In all honesty, I think that Snowden's continued media presence is actually
hurting his cause. Between the smear campaign by the current administration
(and press) and the casual comments he's made that has lost people on his
cause, he might be keeping the story going, but the story is shifting more to
one of _ad hominem_ , and less of one on the issue at hand.
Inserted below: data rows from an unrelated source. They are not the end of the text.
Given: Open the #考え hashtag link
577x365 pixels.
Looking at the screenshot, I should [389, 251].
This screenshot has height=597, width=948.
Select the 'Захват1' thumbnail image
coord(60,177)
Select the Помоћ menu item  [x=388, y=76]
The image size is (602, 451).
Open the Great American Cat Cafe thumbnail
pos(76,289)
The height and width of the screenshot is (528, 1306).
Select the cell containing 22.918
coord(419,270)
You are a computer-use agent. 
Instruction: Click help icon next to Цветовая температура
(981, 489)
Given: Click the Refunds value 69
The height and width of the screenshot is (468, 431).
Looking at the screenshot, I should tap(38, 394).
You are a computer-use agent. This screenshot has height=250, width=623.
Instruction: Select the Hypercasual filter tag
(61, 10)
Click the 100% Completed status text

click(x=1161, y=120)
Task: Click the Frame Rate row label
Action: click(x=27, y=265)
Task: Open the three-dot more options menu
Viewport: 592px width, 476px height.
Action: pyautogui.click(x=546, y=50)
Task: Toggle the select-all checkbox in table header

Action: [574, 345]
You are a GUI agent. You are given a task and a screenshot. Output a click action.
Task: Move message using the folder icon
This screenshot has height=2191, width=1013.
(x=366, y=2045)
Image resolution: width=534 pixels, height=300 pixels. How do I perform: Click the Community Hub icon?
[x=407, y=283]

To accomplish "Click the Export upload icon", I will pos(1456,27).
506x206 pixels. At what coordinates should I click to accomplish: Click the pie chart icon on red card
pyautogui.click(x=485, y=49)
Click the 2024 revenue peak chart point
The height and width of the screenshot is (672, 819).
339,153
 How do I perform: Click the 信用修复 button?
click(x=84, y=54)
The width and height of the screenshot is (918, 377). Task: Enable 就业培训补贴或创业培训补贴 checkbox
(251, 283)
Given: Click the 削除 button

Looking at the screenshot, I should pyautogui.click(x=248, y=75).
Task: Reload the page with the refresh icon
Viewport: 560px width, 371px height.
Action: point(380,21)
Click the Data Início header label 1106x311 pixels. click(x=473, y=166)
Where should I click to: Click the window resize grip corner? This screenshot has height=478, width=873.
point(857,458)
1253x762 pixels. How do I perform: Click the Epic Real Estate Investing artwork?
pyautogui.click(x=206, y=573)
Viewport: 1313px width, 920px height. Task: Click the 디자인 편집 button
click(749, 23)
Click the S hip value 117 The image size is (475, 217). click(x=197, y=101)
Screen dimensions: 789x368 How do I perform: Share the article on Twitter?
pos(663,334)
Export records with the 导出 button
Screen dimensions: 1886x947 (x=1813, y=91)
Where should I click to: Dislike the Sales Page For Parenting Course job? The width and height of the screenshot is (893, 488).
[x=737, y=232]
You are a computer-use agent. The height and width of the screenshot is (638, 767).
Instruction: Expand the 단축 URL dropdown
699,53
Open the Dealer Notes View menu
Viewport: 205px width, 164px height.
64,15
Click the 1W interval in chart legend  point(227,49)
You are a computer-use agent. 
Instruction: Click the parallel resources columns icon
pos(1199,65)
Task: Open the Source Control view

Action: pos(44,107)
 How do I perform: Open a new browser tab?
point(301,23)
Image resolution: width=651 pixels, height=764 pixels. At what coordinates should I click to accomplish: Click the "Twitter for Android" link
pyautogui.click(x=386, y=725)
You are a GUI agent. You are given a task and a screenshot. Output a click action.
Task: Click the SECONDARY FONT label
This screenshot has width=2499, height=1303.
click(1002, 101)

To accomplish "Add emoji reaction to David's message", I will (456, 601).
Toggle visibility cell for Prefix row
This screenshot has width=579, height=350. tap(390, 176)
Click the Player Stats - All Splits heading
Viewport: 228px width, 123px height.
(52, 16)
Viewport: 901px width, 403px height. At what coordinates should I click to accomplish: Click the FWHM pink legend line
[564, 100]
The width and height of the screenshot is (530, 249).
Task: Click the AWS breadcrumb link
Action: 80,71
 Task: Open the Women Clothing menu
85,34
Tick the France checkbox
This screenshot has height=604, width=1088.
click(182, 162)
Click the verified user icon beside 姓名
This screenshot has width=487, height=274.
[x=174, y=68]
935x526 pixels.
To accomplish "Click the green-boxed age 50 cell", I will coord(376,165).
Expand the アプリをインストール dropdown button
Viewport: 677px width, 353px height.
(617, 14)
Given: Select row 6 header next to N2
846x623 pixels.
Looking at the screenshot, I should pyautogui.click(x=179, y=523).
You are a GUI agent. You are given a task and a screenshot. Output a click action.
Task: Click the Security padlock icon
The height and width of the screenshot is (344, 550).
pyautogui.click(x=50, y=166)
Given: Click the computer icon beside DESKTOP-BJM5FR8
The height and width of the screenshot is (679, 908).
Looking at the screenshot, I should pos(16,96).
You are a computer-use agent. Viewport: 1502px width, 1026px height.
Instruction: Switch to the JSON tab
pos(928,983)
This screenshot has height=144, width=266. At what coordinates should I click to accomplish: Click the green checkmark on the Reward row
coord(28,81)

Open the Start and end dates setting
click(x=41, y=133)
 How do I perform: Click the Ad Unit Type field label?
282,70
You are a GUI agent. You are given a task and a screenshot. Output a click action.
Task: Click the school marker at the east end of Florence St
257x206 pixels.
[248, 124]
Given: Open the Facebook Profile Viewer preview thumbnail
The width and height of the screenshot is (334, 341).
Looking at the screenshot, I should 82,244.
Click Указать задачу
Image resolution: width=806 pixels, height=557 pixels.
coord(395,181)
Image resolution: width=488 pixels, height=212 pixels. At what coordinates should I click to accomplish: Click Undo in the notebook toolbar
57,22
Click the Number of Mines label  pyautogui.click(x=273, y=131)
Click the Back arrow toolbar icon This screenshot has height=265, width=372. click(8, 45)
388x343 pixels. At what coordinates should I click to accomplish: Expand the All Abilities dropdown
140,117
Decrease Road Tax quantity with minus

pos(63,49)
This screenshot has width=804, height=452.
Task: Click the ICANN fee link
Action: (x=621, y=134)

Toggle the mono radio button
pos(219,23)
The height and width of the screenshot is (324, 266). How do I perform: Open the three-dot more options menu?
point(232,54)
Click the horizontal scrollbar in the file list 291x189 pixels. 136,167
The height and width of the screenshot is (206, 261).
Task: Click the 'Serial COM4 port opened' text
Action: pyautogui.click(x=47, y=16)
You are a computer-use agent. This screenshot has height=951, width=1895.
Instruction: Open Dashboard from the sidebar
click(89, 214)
The populace at large is terribly bad at keeping issues like this in pragmatic
focus. Too few realize that even if Satan himself had been the one to leak
this information, that we're all better off for having known it; and I'd hope
that it would give some Americans pause enough to consider the actual
implications of the Constitution; whether or not the government can govern
through the consent of the governed, for example, if they have secret
governings, or whether or not the non-delegation clause of the Constitution
should actually allow for the NSA (staffed with officials we can't vote in or
out) to write laws, when the Constitution specifically enumerates that law-
making power resides in Congress alone.

So while ultimately, all that boils down to is ARGHHHHH MY FOURTH AMENDMENT,
it's also an opportunity to have a larger discussion on what that fourth
amendment actually means, and what other parts of the Constitution might come
into play, and whether or not it's fair that the government has extended its
power to such the degree that we can have 300 different "agencies" like the
CPPABSD (Committee for Purchase From People who are Blind or Severely Disabled
-- they regulate how many coke and vending machines _other_ government
agencies should purchase from strictly blind or severely disabled sources),
each of which is allowed to write laws that do not pass Congress, do not pass
the house, and aren't subject to the oversight of the citizenry. The FTC, FDA,
EPA, NTSB, etc., have all arguably affected each of our lives in some non-
trivial ways, and those officials are just there, persisting, whether we like
it or not.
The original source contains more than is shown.